### PROBLEM:
Reproduce the passage about night trail running word for word, starting at "Before heading up" and ending at "he took flight.".

I have a little experience running in the dark on trails. Once at an ultra that started before dawn, a few times I have finished trail runs as it was getting dark, and in Boulder CO with a local guide. But overall, running trails in the dark is an underdeveloped discipline of mine that needs work. If I plan on competing in 100 mile races, I will be running through the night.

About to run in two hours of darkness at The North Face Endurance Challenge 50 mile

About to run in two hours of darkness at The North Face Endurance Challenge 50 mile

A few nights ago I made the 10 minute drive to Blue Mound State Park in the pitch black of the moonless night. Even getting out of the car was spooky. On this unseasonably warm 65 degree November night, I left the car wearing a running top, shorts and my headlamp. Trails in the dark are lonely and frightening – at first. The misty rain made the trails slick as I moved through the velvety air. I know the trails at Blue Mounds by heart but this felt so much more exciting. The night is more potent. The night is when running feels the most dramatic and wild. Which is exactly what I had been longing for.

Before heading up the Weeping Rocks trail, the beam of my headlamp illuminated 8 green eyes staring at me head on. Panic stabbed me in the heart. Were they four coyotes? Vampires? Chupacabras? None of the above – they were a startled family of deer bedding down for the night in a cozy pile of oak leaves. Imagine the confusion they must have felt when a cyclopes came thundering through the woods towards them. On the Overload trail, I whipped my head around when I heard a crashing in the trees above me. I made eye contact with a great horned owl before he spread his wings and pumped them with deep whooshing sounds as he took flight.

Nothing but darkness

Looking into the darkness

There was other wildlife on the trail – some mice, a frog, and a bunny darted across my path. The forest was teeming with life and I was part of it. This was far more activity than I see during daytime runs. I felt afraid going into the dark woods but I soon realized that the only thing that could hurt me was my own imagination. Southern Wisconsin is a safe zone of man-hunting predators. There have been sightings of bears, cougars, and wolves but they are very infrequent, I’m willing to take my chances. There are always scary people to consider but I honestly feel safer from them on the trail than the road.

Racing fantasies swirl into my head a dozen times a day. I have two big races looming in the not too distant future – 100k’s in February and April. To be competitive in the events, I need to get better very soon. My weekly miles haven’t been greater than 30 in almost three months and they should be over 70 miles. Running as a wild animal through the forest in the dark is what I’ve got right now….the rest will fall into place with time.

### DATA EXTRACT:

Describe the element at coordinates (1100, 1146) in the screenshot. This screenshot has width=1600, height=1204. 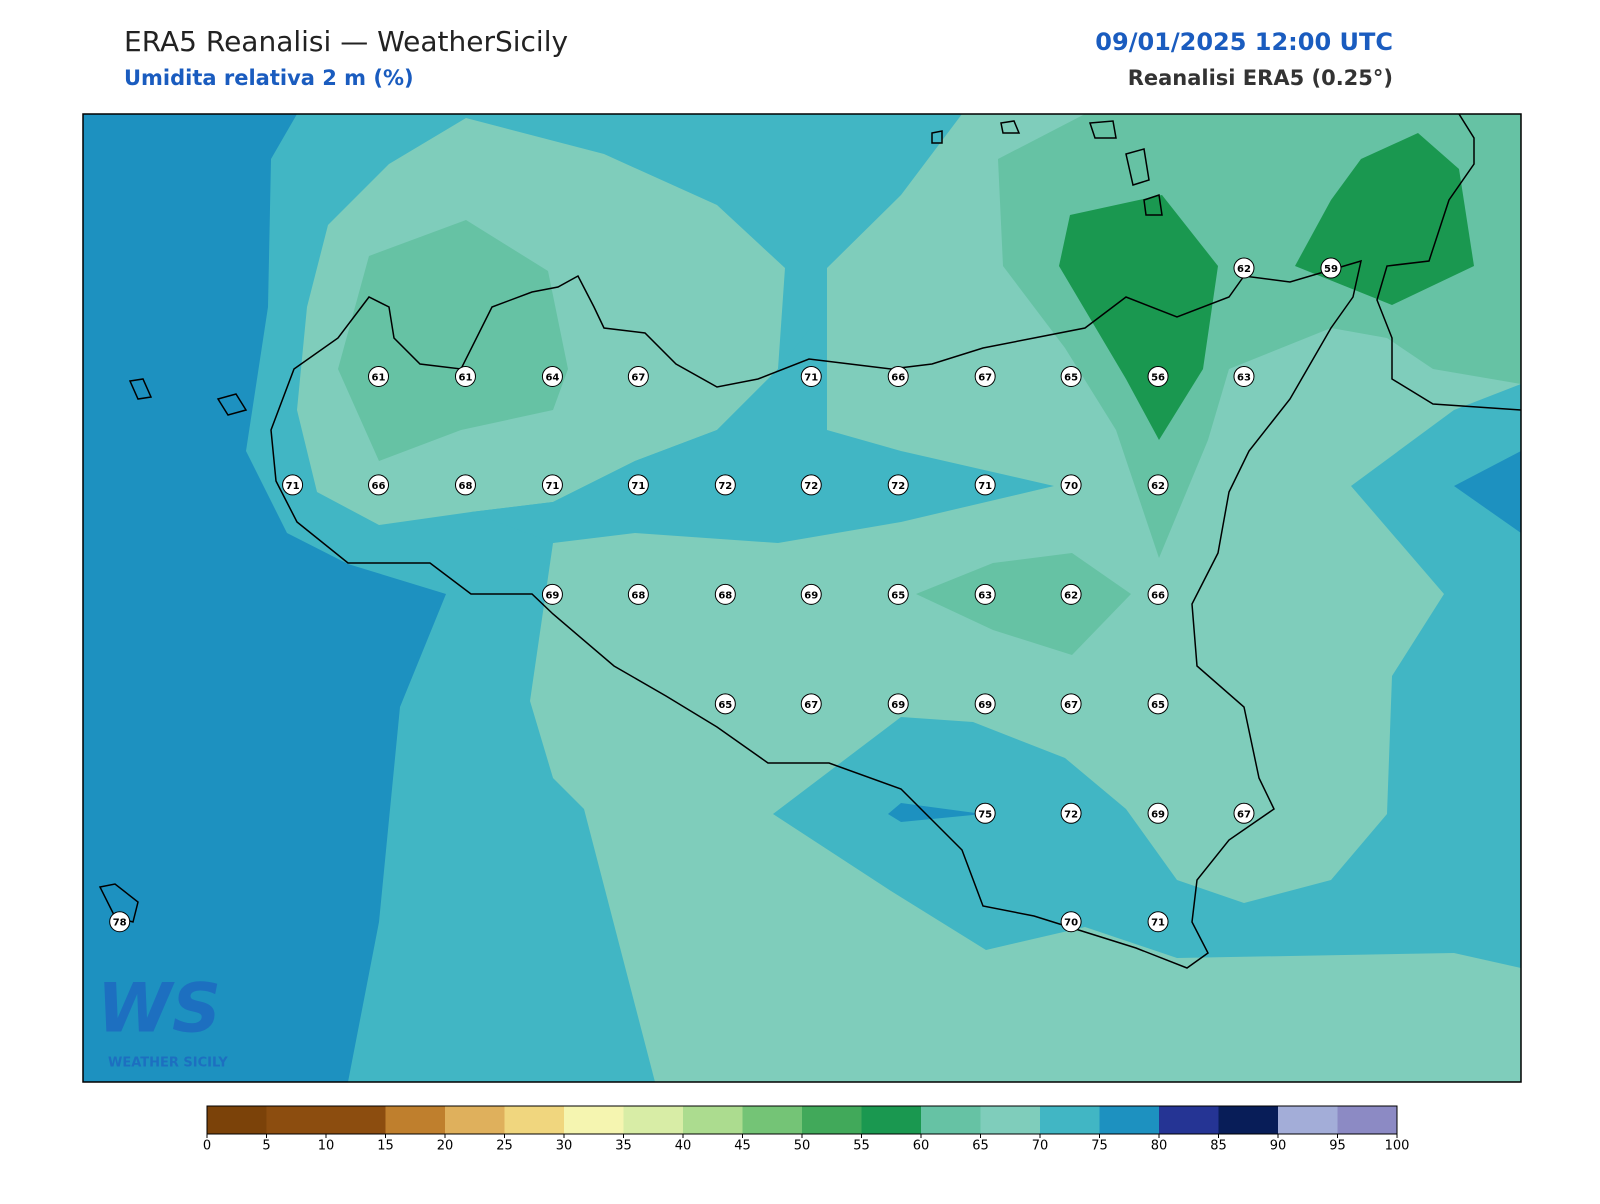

### FINISHED TASK:
Before heading up the Weeping Rocks trail, the beam of my headlamp illuminated 8 green eyes staring at me head on. Panic stabbed me in the heart. Were they four coyotes? Vampires? Chupacabras? None of the above – they were a startled family of deer bedding down for the night in a cozy pile of oak leaves. Imagine the confusion they must have felt when a cyclopes came thundering through the woods towards them. On the Overload trail, I whipped my head around when I heard a crashing in the trees above me. I made eye contact with a great horned owl before he spread his wings and pumped them with deep whooshing sounds as he took flight.